*Problem to work on*: From the records below, find each line with the string "computer" and copy it.

*Records shown*:
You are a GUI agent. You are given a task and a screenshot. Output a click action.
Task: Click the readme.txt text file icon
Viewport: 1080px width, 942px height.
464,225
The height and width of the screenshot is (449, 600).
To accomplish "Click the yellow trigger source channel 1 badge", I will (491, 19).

---

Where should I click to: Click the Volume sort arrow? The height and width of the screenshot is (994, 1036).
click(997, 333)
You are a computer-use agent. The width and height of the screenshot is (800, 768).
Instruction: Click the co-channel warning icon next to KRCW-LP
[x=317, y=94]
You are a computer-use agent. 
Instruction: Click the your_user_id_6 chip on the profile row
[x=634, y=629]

==

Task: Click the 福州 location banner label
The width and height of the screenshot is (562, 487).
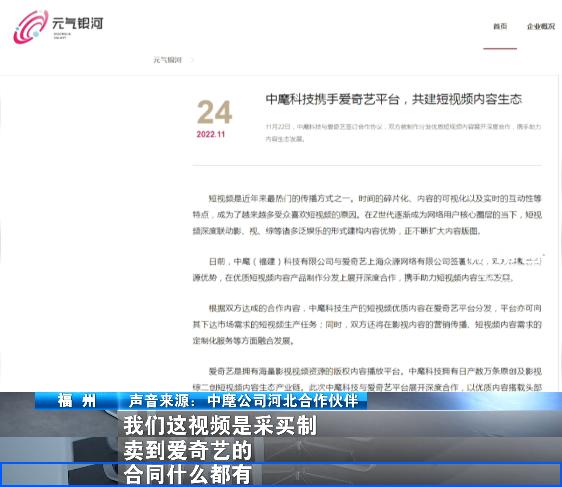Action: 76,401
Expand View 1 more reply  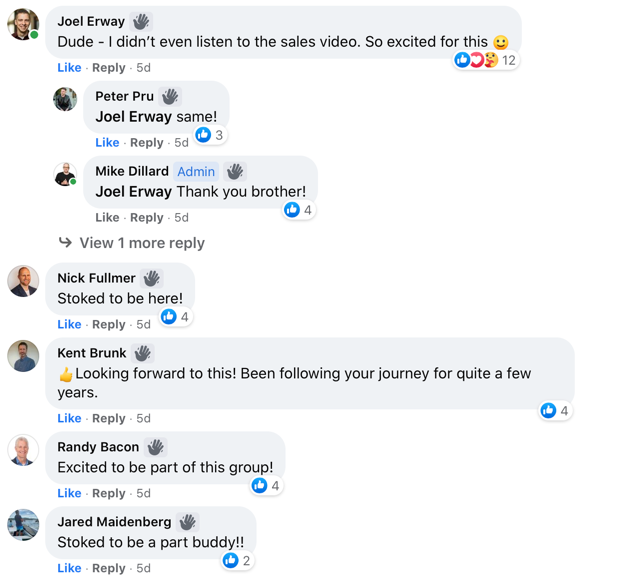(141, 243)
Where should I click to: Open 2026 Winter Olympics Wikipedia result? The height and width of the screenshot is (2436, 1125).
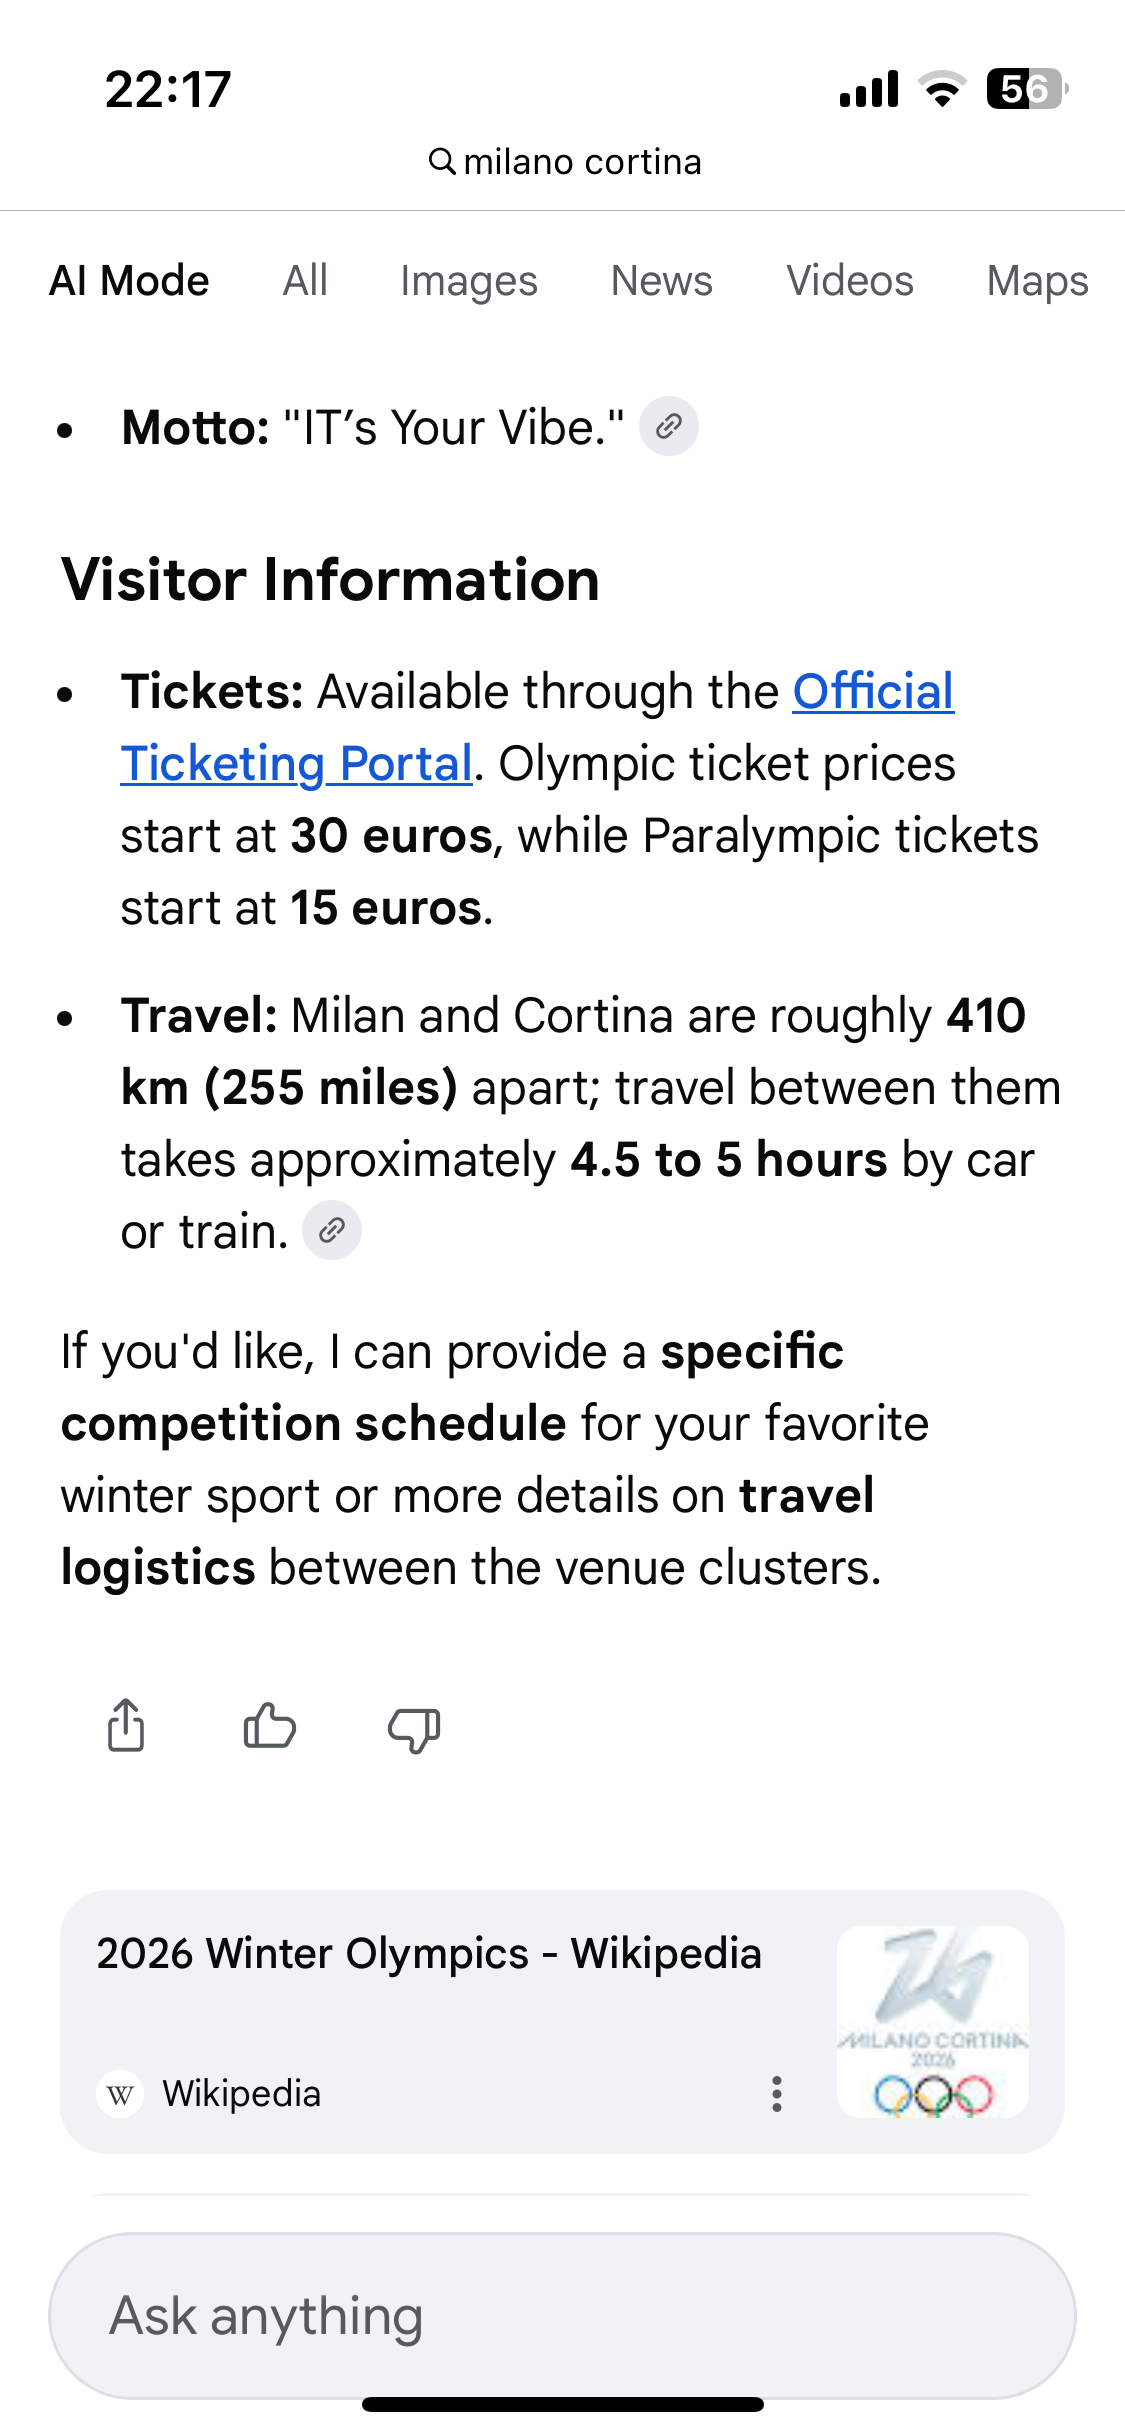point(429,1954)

*Task result*:
You are a computer-use agent. The width and height of the screenshot is (800, 768).
You are a computer-use agent. 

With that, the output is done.